Fiorenza F, Abudu A, Grimer R J, Carter S R, Tillman R M, Ayoub K, Mangham D C, Davies A M
Royal Orthopaedic Hospital, Northfield, Birmingham, England, UK.
J Bone Joint Surg Br. 2002 Jan;84(1):93-9. doi: 10.1302/0301-620x.84b1.11942.
We studied 153 patients with non-metastatic chondrosarcoma of bone to determine the risk factors for survival and local tumour control. The minimum follow-up was for five years; 52 patients had axial and 101 appendicular tumours. Surgical treatment was by amputation in 27 and limb-preserving surgery in 126. The cumulative rate of survival of all patients, at 10 and 15 years, was 70% and 63%, respectively; 40 patients developed a local recurrence between 3 and 87 months after surgery and 49 developed metastases. Local recurrence was associated with poor survival in patients with concomitant metastases but not in those without. On multivariate analysis independent risk factors for rates of survival include extracompartmental spread, development of local recurrence and high histological grade. Independent risk factors for local recurrence include inadequate surgical margins and tumour size greater than 10 cm. Location within the body, the type of surgery and the duration of symptoms are of no prognostic significance. Surgical excision with an oncologically wide margin provides the best prospect both for cure and local control in these patients.
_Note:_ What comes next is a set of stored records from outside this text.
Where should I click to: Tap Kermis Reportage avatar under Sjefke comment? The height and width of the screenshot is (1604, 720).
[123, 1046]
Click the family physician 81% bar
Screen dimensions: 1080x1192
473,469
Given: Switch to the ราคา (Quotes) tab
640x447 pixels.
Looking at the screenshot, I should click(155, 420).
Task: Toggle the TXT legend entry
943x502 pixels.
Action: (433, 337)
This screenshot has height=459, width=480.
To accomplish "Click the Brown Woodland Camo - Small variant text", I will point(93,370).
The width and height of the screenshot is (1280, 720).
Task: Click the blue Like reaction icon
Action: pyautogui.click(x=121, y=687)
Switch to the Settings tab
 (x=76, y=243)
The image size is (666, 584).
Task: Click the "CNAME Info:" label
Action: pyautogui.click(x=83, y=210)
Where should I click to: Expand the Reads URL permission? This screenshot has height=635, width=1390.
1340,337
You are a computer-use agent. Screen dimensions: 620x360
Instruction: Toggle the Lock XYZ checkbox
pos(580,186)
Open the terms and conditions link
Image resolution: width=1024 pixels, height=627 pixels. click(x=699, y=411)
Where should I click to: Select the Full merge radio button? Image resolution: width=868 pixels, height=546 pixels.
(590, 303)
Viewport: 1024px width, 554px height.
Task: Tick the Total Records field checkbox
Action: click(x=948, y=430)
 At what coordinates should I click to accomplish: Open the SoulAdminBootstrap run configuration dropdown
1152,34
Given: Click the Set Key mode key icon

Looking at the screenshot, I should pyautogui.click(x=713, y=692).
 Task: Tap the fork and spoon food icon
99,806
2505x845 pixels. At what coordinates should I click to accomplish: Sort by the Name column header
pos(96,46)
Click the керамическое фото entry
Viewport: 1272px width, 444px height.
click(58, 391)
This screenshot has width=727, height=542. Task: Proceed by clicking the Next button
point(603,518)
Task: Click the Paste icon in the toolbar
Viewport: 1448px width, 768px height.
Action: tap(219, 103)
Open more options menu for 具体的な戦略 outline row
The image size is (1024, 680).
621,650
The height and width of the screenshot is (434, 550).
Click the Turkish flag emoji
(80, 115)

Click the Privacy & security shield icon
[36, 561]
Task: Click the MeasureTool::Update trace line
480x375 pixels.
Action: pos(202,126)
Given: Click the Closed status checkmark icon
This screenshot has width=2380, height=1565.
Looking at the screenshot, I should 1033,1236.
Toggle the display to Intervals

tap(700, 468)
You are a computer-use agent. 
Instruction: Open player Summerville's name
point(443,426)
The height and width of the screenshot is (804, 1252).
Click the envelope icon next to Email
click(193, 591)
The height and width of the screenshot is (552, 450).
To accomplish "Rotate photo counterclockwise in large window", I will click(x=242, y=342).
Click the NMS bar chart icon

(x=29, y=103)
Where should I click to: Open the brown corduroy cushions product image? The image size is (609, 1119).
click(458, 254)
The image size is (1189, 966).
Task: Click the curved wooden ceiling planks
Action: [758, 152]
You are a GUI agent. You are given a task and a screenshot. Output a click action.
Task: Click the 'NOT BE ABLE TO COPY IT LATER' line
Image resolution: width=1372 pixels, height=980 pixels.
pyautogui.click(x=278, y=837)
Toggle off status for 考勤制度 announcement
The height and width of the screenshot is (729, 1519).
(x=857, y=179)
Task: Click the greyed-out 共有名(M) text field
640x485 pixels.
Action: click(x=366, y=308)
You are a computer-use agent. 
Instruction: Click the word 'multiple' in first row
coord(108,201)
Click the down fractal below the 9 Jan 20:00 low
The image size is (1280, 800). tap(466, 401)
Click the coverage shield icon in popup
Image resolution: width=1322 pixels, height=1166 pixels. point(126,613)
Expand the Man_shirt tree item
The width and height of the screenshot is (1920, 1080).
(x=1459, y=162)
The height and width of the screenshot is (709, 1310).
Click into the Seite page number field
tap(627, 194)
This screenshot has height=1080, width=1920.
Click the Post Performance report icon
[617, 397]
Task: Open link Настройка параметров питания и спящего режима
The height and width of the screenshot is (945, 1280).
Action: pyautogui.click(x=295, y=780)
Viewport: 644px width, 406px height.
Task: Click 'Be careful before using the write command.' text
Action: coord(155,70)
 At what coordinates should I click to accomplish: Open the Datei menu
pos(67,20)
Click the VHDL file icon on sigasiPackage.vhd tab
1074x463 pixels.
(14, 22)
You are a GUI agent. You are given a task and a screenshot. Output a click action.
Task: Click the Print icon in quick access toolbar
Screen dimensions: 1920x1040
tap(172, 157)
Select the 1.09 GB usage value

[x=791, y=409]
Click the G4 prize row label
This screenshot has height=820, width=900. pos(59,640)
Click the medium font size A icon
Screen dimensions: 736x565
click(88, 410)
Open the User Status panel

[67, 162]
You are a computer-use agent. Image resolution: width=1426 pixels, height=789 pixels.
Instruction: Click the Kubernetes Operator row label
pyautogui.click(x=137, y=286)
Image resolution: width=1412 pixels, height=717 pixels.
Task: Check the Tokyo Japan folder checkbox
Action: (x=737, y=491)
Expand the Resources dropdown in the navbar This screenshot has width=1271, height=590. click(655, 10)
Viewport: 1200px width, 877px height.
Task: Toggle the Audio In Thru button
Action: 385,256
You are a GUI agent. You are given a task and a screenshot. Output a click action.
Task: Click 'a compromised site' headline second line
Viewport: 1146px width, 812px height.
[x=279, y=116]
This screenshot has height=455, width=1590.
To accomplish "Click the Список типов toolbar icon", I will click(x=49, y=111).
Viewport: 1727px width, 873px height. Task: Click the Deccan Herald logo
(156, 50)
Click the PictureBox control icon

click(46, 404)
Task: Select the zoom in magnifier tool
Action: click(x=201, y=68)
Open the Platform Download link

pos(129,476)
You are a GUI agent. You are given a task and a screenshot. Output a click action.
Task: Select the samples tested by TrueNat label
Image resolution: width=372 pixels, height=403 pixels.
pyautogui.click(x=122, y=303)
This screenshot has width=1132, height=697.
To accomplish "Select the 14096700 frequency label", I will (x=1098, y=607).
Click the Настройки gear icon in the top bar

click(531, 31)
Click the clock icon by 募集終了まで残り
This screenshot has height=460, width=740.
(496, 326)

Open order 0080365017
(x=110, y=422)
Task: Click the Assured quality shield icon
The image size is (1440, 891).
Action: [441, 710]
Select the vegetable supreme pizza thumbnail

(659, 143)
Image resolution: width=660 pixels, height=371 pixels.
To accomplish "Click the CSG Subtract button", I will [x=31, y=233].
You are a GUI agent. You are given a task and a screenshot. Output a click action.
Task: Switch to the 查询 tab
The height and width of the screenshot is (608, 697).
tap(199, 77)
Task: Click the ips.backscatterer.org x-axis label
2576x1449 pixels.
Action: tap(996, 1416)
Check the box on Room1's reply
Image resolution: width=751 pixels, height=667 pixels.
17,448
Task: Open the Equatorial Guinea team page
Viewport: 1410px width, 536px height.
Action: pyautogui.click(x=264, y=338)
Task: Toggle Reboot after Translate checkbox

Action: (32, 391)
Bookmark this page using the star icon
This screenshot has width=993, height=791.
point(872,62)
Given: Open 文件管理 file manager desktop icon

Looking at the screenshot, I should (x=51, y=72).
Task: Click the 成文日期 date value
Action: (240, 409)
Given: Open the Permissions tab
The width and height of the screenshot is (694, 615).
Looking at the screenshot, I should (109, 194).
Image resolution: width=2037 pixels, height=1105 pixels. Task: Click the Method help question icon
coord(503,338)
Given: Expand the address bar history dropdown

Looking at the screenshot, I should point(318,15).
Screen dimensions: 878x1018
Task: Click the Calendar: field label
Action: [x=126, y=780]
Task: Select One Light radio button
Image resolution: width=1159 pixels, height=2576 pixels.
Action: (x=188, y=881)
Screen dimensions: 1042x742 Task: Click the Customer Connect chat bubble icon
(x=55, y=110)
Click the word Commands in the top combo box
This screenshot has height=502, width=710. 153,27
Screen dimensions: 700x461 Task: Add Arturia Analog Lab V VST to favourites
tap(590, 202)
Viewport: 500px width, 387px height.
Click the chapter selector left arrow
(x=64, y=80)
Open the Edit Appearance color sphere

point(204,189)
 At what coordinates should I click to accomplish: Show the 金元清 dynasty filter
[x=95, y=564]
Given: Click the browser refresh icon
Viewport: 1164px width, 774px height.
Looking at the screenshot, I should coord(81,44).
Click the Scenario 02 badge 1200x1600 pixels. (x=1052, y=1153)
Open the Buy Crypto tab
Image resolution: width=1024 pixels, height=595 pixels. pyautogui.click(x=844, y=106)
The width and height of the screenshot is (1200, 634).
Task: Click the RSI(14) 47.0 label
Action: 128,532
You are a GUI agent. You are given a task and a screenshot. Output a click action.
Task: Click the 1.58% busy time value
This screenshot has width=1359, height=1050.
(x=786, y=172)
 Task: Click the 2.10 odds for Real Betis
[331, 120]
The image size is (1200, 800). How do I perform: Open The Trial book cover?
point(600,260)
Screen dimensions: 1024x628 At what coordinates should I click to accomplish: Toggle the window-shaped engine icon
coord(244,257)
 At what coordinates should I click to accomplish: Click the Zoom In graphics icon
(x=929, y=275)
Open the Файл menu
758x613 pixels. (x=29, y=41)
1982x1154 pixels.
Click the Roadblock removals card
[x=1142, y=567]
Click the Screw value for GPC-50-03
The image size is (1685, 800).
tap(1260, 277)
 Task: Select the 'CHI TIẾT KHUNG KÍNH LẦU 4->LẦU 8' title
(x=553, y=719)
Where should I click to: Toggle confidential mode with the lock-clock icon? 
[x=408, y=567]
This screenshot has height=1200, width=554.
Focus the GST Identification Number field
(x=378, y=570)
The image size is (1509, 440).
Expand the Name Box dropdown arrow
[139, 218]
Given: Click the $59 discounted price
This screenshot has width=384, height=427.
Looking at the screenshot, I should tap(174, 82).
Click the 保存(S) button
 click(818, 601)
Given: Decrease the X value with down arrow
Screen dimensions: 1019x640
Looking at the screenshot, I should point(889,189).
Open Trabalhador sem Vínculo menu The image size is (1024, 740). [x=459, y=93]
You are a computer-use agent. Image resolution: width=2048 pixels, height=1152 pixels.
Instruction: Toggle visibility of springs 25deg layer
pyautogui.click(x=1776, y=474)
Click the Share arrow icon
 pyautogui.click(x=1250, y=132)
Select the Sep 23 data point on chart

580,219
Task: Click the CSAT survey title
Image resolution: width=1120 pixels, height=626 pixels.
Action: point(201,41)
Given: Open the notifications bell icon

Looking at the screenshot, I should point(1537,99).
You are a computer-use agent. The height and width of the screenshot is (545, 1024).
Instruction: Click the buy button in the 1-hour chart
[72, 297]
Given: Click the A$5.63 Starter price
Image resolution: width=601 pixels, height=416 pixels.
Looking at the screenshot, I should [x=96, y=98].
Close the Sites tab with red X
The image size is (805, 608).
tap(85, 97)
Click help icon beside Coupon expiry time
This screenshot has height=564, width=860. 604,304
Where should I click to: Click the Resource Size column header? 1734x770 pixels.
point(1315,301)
我们研究了153例非转移性骨软骨肉瘤患者,以确定生存和局部肿瘤控制的危险因素。最短随访时间为5年;52例患者为轴向肿瘤,101例为附属器肿瘤。27例行截肢手术,126例行保肢手术。所有患者10年和15年的累积生存率分别为70%和63%;40例患者在术后3至87个月出现局部复发,49例发生转移。局部复发与伴有转移的患者生存率低相关,但与无转移的患者无关。多因素分析显示,生存概率的独立危险因素包括间室外扩散、局部复发的发生和高组织学分级。局部复发的独立危险因素包括手术切缘不足和肿瘤大小大于10 cm。肿瘤在体内的位置、手术类型和症状持续时间无预后意义。在这些患者中,进行肿瘤学上的广泛切缘手术切除为治愈和局部控制提供了最佳前景。